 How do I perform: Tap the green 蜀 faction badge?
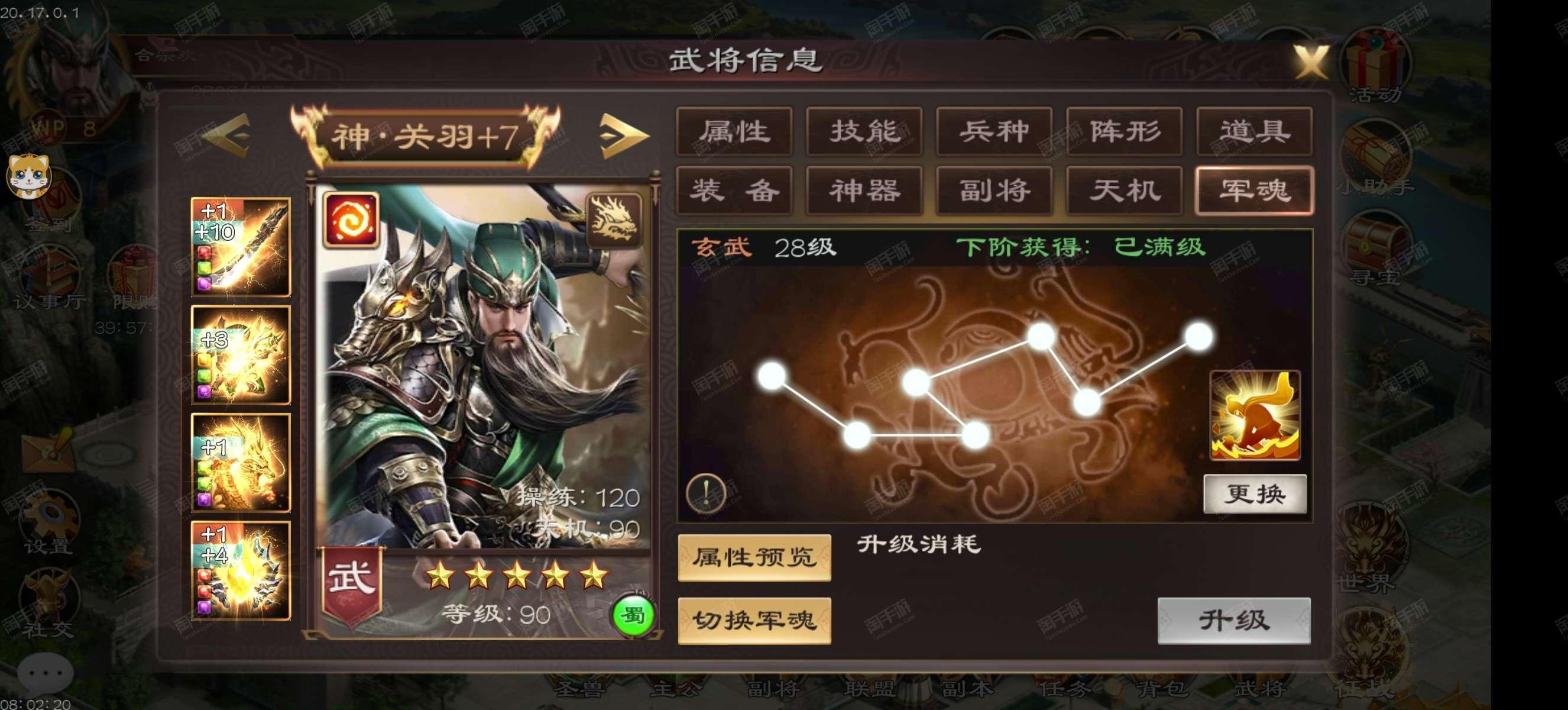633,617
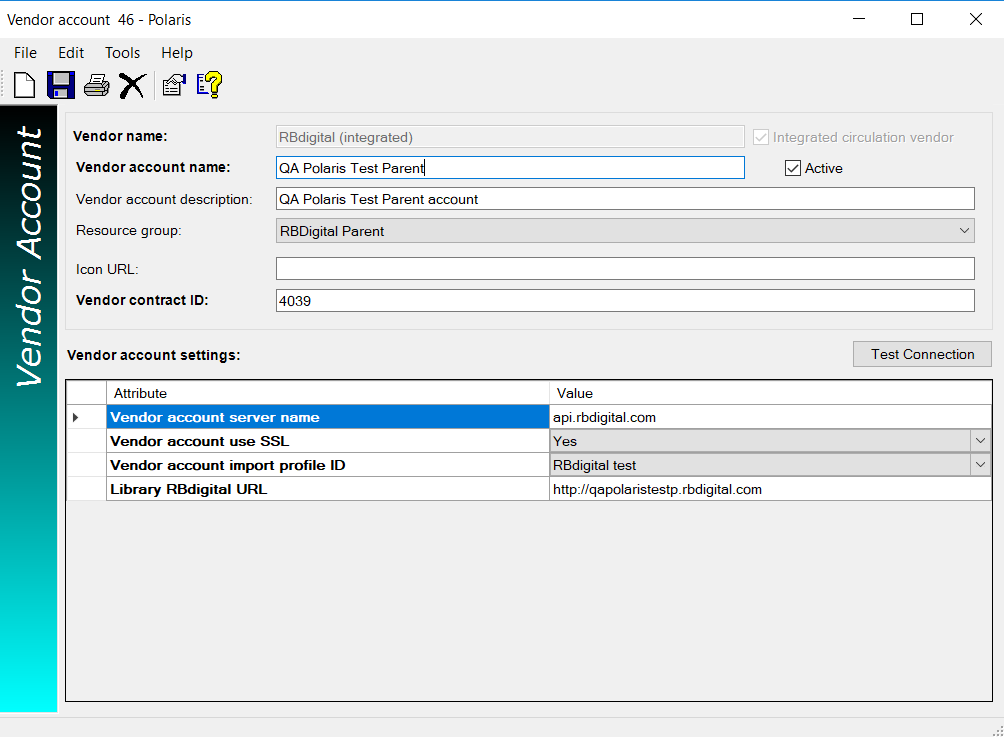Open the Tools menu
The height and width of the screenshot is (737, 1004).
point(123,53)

--

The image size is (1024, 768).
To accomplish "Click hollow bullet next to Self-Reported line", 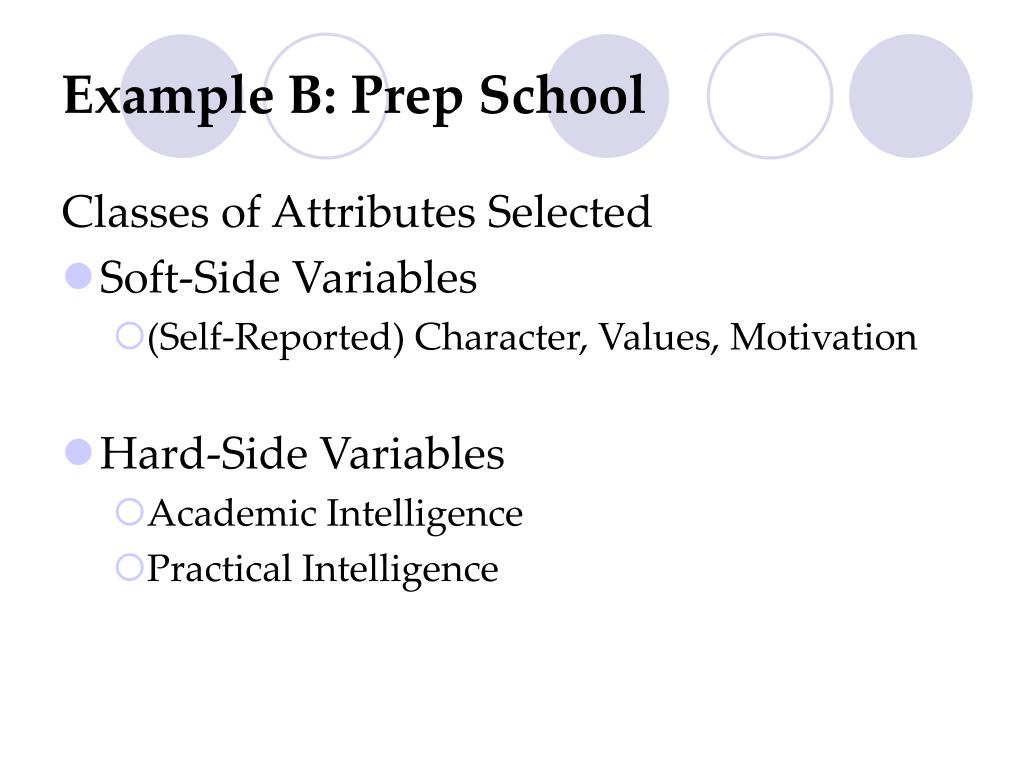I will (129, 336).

...

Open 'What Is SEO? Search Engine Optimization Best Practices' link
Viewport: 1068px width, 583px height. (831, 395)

Exercise directions. Convert the part of the listing that opens with the line containing "Open 'What Is" and closes with the line containing "Viewport: 1068px width, 583px" into a JSON list of strings, one per line, omitting blank lines.

Response.
[
  "Open 'What Is SEO? Search Engine Optimization Best Practices' link",
  "Viewport: 1068px width, 583px height. (831, 395)"
]